Monosaccharides Structures

Sugars can be defined as polyhydroxy aldehydes or ketones. Hence the simplest sugars contain at least three carbons. The most common are the aldo- and keto-trioses, tetroses, pentoses, and hexoses. The simplest 3C sugars are glyceraldehye and dihydroxyacetone.

Glucose, an aldo-hexose, is a central sugar in metabolism. It and other 5 and 6C sugars can cyclize through intramolecular nucleophilic attack of one of the OH's on the carbonyl C of the aldehyde or ketone. Such intramolecular reactions occur if stable 5 or 6 member rings can form. The resulting rings are labeled furanose (5 member) or pyranose (6 member) based on their similarity to furan and pyran. On nucleophilic attack to form the ring, the carbonyl O becomes an OH which points either below the ring (a anomer) or above the ring (b anomer).

Monosaccharides in solution exist as equilbrium mixtures of the straight and cyclic forms. In solution, glucose (Glc) is mostly in the pyranose form, fructose is 67% pyranose and 33% furanose, and ribose is 75% furanose and 25% pyranose. However, in polysaccharides, Glc is exclusively pyranose and fructose and ribose are furanoses.

Sugars can be drawn in the straight chain form as either Fisher projections or perspective structural formulas.

Cyclic forms can be drawn either as the Haworth projections, which shows the molecule as cyclic and planar with substituents above or below the ring) or the more plausible bent forms (showing Glc in the chair or boat conformations, for example). b-D-glucopyranose is the only aldohexose which can be drawn with all its bulky substituents (OH and CH₂OH) in equatorial positions, which probably accounts for its widespread prevalence in nature.

Haworth projections are more realistic than the Fisher projections, but you should be able to draw both structures.  In general, if a substituents points to the right in the Fisher structure, it points down in the Haworth.  if it points left, it points up.  In general, the OH on the a-anomer points down (ants down) while on the b-anomer it points up (butterflys up).   

Figure:  A more rigorous view of the relationship between the anomeric OH and the OH on the last chiral C of a sugar. 

Chime:  a and b-D-glucopyranose  Jmol:  b-D-glucopyranose

The most common monosaccharides (other than glyceraldehyde and dihydroxyacetone) which you need to know are shown below.

The mirror image of D-Glc is L-Glc. For common sugars, the prefix D and L refer to the center of asymmetry most remote from the aldehyde or ketone. By convention, all chiral centers are related to D- glyceraldehyde, so sugar isomers related to D-glyceraldehyde at their last asymmetric center are D sugars.

Isomers

Sugars can exists as either configurational isomers (interconverted only by breaking covalent bonds) and conformational isomers.  The figure below reviews different types of isomers.
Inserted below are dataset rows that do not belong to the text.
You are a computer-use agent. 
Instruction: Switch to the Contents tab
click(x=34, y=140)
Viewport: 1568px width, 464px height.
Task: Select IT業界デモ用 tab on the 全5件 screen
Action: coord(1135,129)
The configurational isomers include enantiomers (stereoisomers that are mirror images of each other), diastereomers (stereoisomers that are not mirror images), epimers (diastereomers that differ at one stereocenter), and anomers (a special form of stereoisomer, diastereomer, and epimer that differ only in the configuration around the carbon which was attacked in the intramolecular nucleophilic attack to produces the a and b isomers).
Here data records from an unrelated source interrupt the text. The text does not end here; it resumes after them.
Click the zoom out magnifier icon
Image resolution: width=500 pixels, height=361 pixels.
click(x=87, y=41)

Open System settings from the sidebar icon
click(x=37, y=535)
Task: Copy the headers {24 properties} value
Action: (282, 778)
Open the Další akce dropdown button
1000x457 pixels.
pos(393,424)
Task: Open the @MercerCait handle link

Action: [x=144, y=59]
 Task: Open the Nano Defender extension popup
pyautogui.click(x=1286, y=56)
Sugars can also exist as conformational isomers, which interchange without breaking covalent bonds. These include chair and boat conformations of the cyclic sugars.

Monosaccharide Derivatives

Many derivatives of monosaccharides are found in nature. These include

• oxidized forms in which the aldehyde and/or alcohol functional groups are oxidized to carboxylic acids
• phosporylated forms in which phosphate is added by ATP to form phosphoester derivatives
• amine derivatives such as glucosamine or galactosamine
• acetylated amine derivatives such as N-Acetyl-GlcNAc (GlcNAc) or GalNAc
• lactone forms (intramolecular esters) in which an OH group attacks a carbony C that was previously oxidized to a carboxylic acid
• condensation products of sugar derivatives with lactate (CH₃CHOHCO₂^-) and pyruvate, (CH₃COCO₂^- ), both from the glycolytic pathway, to form muramic acid and neuraminic acids, (also called sialic acids), respectively.  
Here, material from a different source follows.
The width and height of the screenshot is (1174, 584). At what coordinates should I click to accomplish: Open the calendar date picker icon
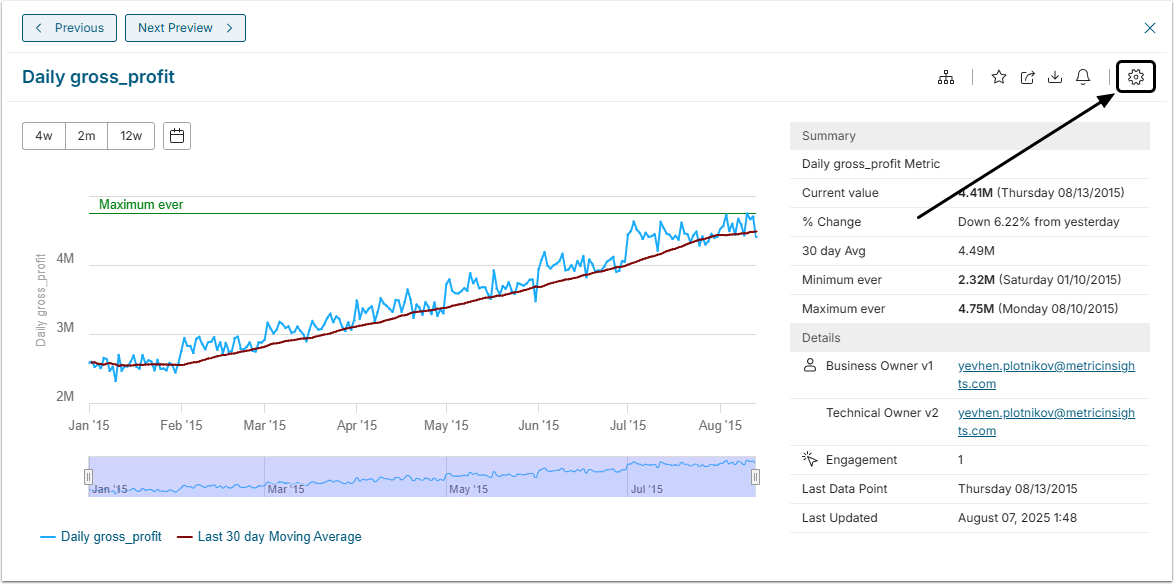[177, 136]

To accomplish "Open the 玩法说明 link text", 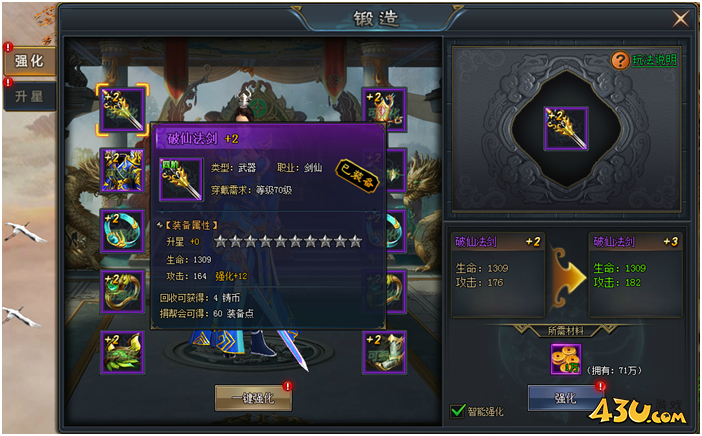I will (654, 60).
In the above figure, N-acetylmuramic acid, found in bacterial cell walls, consists of GlcNAc in ether link at C3 with lactate, while N-acetylneuraminic acid results from a intramolecular cyclization of an condensation product of ManNac and pyruvate.

Figure:  Is sialic acid the big difference between humans and chimps?

Chemistry of Sugars - Hemiacetals, Acetals, Disaccharides,

Monosaccharides that contain aldehydes can cyclize through intramolecular nucleophilic attack of an OH at the carbonyl carbon in an addition reaction to form a hemiacetal (hemiketal if attack on a ketone). On the addition of acid (which protonates the anomeric OH,  forming water as a potential leaving group), another alcohol can add forming an acetal (or ketal from a ketone) with water leaving.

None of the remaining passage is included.